There is hope now. The winter will gradually subside. As I leave work instead of darkness there is light and only while driving home does the night gradually surround me. I trust that this will happen, and year after year I am rewarded by the fact that it does.

I base my life on natural cycles. Living in southern Florida for several years I became bored with the sameness of the climate. I longed for the tumult that I now, often as not, wish would go away. Oh, not to awake to another blizzard; not to huddle in my boat as a fifty knot squall blows; not to swelter in the toxic mixture of heat, humidity and pollution of a summer inversion.

I wonder, does this change keep me young or is it slowly leading to my demise. So far none of my friends, mostly fifty and above, have moved south to Promised Lands as many of my parent’s friends did. Maybe the fact that we traveled freely in our twenties allows us the freedom to stay put.

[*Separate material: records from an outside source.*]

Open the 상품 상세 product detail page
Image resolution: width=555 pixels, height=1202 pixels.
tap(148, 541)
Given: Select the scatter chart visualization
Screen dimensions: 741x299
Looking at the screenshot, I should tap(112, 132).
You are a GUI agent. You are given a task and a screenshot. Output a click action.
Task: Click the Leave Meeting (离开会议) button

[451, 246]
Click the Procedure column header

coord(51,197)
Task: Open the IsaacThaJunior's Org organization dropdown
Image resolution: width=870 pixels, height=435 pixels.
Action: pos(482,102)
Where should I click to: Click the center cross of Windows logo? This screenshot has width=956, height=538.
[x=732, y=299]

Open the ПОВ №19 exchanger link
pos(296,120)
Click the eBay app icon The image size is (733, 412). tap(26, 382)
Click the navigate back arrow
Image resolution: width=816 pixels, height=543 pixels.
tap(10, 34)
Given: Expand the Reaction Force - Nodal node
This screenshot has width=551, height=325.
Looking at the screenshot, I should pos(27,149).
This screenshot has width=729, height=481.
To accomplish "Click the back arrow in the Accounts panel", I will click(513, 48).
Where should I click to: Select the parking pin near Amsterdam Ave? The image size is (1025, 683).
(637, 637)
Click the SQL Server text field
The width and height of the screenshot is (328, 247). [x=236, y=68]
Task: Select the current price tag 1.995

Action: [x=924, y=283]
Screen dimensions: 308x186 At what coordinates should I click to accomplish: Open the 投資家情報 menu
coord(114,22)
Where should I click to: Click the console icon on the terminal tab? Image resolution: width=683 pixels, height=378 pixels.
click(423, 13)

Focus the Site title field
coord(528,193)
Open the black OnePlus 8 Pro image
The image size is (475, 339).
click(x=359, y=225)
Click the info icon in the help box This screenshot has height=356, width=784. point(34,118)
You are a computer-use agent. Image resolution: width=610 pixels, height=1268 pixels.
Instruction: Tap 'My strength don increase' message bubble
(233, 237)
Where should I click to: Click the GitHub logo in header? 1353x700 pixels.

In young adulthood we traveled for fun and enlightenment, while our parents, at least our fathers, traveled to fight a war.

My friend’s adventurous father, who would never go sailing with us, recounted stories of sleeping in a hammock off the bridge of his ship in the Pacific during WW II, only at the end of the war to be turned around and sent home via the North Atlantic in mid winter. His story became fuzzy when he talked about the crossing, but he was profoundly affected and determined never to set foot on another ship if possible.

This winter turned out to be an especially challenging one. The past decade of relatively benign winters seems behind us, and the same can be said for our economy and our politics. I live in the Fifth Congressional district and to say we have a checkered past would be a tragic understatement.

As I trust in natural cycles, I have reluctantly begun to trust in cycles of greed, mismanagement and fraud that envelop us every decade. Thankfully I missed the Great Depression, but lived it through my parent’s cogent discussions of living a life with few resources and their wariness, even with their modest means, of anything financial. Years of analysis are not necessary to figure out why I am an under-the-mattress type when it comes to money.

The scale of our present debacle rivals the vast atmospheric changes that take place in our Midwest home: frigid cold pressure systems that descend from Canada; moisture laden low pressure originating from the Gulf, and the North and the South Pacific, blown across thousands of miles, hitting or missing us depending on the vagaries of the jet-stream; and Nor’easters that scud down 300 miles of Lake Michigan only to slap us in the face just as we start to let our guard down.

But this is mother earth at work. It is hard to fault her for doing what she does; after all she was here before us, but not to fault the individuals, the government and the businesses that we entrusted to look out for our well being, as well as theirs, is beyond me.

Here in Chicago, with its reputation for ignored mass thievery, we are cursed and blessed with both sides of the coin. Only from a place that takes such joy in diversity, individualism and tolerance could our recent national leaders come from. I am not blind to the racism and the cronyism that has marked our past. It was, and is, despicable, but amongst and within this climate we have worked to rectify our wrongs. Granted it is a work in progress but at least it is a work progressing.

We are not languishing. We are not complacent. I have lived in many cities. None where two strangers can have a informed and heated discussion about Louis Sullivan and Mies van der Rohe, about Howlin’ Wolf and Buddy Guy, about Jane Addams and Studs Terkel, about Daley the First and Harold Washington. For better or worst we reinvent ourselves and more importantly are not scared to do so.

I am hopeful that my most recent trust has not been misplaced. Though if it turns out to be, I will get on with life. Do not take lightly that we are known as the city that works. It is our mantra.